## WORK TO COMPLETE:
Below are records; transcribe only the line with "The height and width of the screenshot is (861, 1400)." and those after it, through the last line, without any change.

## GIVEN ENTRIES:
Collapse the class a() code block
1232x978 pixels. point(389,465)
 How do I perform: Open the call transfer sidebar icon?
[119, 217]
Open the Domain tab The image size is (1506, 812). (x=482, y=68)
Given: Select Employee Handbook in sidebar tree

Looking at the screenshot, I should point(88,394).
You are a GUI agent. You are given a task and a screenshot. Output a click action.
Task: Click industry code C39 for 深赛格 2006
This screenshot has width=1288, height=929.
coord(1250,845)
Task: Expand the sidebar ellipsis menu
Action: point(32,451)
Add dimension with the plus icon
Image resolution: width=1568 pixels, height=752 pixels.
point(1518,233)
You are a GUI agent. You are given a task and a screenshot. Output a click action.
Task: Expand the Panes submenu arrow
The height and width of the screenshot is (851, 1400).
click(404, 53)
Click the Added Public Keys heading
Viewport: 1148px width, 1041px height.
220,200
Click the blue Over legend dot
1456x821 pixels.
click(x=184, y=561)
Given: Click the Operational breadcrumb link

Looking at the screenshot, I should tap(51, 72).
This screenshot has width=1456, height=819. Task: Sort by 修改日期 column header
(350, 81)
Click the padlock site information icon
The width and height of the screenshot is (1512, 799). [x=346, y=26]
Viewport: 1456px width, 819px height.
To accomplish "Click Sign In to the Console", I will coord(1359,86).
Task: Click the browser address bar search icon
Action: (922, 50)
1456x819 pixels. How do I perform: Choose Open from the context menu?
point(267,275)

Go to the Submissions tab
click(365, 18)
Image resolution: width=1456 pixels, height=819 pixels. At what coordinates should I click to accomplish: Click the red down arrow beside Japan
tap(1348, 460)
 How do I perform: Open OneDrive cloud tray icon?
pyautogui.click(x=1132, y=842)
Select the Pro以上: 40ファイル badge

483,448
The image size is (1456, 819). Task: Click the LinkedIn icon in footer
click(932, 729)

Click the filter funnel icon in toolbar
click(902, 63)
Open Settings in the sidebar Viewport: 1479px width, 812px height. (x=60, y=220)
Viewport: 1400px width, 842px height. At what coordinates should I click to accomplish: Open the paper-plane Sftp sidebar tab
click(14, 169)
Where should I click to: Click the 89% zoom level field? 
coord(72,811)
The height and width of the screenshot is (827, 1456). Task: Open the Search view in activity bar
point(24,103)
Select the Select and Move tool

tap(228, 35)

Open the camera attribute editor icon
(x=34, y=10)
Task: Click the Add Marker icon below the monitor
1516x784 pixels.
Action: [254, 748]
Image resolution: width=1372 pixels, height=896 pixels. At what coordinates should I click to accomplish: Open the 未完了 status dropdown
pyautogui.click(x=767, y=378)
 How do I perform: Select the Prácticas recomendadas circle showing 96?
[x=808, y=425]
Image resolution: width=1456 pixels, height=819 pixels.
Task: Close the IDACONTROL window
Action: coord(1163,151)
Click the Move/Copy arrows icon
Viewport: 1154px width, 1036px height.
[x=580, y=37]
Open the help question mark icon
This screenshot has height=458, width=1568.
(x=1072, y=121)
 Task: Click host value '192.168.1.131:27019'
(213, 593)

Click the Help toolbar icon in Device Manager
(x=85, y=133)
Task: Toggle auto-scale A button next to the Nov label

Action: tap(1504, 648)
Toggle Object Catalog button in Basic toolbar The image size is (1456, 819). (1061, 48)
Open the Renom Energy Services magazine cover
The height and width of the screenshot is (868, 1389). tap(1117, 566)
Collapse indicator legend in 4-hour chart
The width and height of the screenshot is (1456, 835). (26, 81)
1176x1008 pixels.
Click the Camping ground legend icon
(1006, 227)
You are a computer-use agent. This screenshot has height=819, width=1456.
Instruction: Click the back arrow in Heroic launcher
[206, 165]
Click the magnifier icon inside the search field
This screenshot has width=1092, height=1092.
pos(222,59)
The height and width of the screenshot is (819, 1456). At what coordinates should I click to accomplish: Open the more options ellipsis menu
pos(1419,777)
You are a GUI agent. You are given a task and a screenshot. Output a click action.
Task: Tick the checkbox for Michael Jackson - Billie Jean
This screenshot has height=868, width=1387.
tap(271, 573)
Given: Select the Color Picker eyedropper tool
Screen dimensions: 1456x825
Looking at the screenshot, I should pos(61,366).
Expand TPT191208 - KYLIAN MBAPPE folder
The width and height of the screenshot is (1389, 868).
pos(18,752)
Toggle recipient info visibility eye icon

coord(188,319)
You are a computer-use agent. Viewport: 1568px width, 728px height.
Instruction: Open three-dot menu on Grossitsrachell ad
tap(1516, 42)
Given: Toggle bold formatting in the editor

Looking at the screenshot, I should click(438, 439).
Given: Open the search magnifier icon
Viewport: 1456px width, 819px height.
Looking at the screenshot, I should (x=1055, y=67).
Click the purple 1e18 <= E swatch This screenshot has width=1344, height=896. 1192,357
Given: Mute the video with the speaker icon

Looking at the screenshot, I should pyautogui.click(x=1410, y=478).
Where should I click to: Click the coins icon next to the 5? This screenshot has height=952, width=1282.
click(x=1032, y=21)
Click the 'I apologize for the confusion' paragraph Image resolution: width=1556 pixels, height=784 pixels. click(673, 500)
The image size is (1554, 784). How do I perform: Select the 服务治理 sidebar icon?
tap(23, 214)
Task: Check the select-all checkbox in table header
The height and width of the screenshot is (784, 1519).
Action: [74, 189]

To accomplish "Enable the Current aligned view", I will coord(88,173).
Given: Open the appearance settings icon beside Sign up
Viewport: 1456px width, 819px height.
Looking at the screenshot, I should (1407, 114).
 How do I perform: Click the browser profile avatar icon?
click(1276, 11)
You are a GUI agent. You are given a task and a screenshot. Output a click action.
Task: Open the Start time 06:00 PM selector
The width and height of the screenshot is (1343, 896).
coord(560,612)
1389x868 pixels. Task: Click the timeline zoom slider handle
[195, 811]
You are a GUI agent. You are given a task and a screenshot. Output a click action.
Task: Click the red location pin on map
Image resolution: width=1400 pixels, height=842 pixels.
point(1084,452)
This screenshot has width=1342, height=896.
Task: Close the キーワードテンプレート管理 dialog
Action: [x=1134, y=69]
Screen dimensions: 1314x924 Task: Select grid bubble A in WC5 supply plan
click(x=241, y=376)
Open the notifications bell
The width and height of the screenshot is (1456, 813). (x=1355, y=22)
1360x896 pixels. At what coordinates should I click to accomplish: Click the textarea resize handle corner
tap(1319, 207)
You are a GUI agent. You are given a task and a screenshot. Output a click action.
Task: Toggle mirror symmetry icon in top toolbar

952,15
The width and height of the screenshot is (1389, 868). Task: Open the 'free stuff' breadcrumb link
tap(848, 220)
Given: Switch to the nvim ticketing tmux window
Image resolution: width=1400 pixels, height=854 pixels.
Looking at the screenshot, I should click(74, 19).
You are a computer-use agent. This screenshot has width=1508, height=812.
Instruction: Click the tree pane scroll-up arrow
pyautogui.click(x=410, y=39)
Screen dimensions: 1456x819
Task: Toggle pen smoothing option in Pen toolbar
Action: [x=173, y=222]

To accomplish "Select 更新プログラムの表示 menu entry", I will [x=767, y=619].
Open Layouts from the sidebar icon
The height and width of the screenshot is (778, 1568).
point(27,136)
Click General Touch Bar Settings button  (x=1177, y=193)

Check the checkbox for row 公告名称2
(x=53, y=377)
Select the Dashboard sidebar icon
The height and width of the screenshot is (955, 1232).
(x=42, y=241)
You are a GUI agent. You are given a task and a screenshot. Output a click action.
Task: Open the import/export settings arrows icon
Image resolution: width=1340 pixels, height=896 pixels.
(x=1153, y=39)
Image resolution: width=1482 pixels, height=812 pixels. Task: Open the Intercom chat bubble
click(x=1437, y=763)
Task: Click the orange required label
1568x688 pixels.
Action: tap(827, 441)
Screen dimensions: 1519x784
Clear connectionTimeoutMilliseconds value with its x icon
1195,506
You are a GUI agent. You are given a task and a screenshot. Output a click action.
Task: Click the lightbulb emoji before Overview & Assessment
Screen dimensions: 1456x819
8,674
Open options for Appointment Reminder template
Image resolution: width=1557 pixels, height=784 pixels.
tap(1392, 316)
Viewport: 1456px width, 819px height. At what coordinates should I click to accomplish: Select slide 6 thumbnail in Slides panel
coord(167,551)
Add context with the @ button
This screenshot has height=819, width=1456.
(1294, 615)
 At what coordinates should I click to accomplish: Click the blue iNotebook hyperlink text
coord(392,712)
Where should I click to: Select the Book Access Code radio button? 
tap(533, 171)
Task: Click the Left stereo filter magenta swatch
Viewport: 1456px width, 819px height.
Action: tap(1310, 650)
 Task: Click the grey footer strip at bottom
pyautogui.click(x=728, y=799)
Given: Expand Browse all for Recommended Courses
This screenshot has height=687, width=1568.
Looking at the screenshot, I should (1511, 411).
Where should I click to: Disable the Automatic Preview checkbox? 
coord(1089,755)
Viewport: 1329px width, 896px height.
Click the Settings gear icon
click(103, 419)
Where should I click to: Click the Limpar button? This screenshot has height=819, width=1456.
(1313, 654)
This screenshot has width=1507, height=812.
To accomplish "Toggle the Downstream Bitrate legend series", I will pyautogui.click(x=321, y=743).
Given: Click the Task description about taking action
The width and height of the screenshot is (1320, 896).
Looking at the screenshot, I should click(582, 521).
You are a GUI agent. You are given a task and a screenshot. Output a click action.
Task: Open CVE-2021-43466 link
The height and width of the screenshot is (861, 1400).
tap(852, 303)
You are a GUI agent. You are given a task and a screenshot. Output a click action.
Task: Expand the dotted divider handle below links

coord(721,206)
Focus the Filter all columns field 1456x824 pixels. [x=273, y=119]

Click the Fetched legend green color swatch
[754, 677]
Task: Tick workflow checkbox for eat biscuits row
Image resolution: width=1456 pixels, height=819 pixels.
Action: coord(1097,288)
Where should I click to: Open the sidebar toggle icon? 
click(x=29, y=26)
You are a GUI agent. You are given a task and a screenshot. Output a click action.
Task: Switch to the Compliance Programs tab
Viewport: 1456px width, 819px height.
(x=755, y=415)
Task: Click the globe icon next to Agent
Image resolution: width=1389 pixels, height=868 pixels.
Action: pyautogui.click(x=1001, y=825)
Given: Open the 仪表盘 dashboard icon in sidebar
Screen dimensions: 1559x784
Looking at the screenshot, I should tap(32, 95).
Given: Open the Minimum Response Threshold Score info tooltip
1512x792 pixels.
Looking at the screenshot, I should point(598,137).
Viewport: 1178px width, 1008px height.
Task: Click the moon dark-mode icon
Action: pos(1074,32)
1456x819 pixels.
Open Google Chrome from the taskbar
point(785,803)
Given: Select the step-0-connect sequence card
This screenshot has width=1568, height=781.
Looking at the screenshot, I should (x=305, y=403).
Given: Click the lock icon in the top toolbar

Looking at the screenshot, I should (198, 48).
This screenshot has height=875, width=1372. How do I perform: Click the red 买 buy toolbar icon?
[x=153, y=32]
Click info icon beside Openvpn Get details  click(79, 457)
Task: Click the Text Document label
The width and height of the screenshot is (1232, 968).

## OUTPUT OF THE TASK:
The height and width of the screenshot is (861, 1400).
tap(852, 303)
You are a GUI agent. You are given a task and a screenshot. Output a click action.
Task: Expand the dotted divider handle below links

coord(721,206)
Focus the Filter all columns field 1456x824 pixels. [x=273, y=119]

Click the Fetched legend green color swatch
[754, 677]
Task: Tick workflow checkbox for eat biscuits row
Image resolution: width=1456 pixels, height=819 pixels.
Action: coord(1097,288)
Where should I click to: Open the sidebar toggle icon? 
click(x=29, y=26)
You are a GUI agent. You are given a task and a screenshot. Output a click action.
Task: Switch to the Compliance Programs tab
Viewport: 1456px width, 819px height.
(x=755, y=415)
Task: Click the globe icon next to Agent
Image resolution: width=1389 pixels, height=868 pixels.
Action: pyautogui.click(x=1001, y=825)
Given: Open the 仪表盘 dashboard icon in sidebar
Screen dimensions: 1559x784
Looking at the screenshot, I should tap(32, 95).
Given: Open the Minimum Response Threshold Score info tooltip
1512x792 pixels.
Looking at the screenshot, I should point(598,137).
Viewport: 1178px width, 1008px height.
Task: Click the moon dark-mode icon
Action: pos(1074,32)
1456x819 pixels.
Open Google Chrome from the taskbar
point(785,803)
Given: Select the step-0-connect sequence card
This screenshot has width=1568, height=781.
Looking at the screenshot, I should (x=305, y=403).
Given: Click the lock icon in the top toolbar

Looking at the screenshot, I should (198, 48).
This screenshot has height=875, width=1372. How do I perform: Click the red 买 buy toolbar icon?
[x=153, y=32]
Click info icon beside Openvpn Get details  click(79, 457)
Task: Click the Text Document label
The width and height of the screenshot is (1232, 968).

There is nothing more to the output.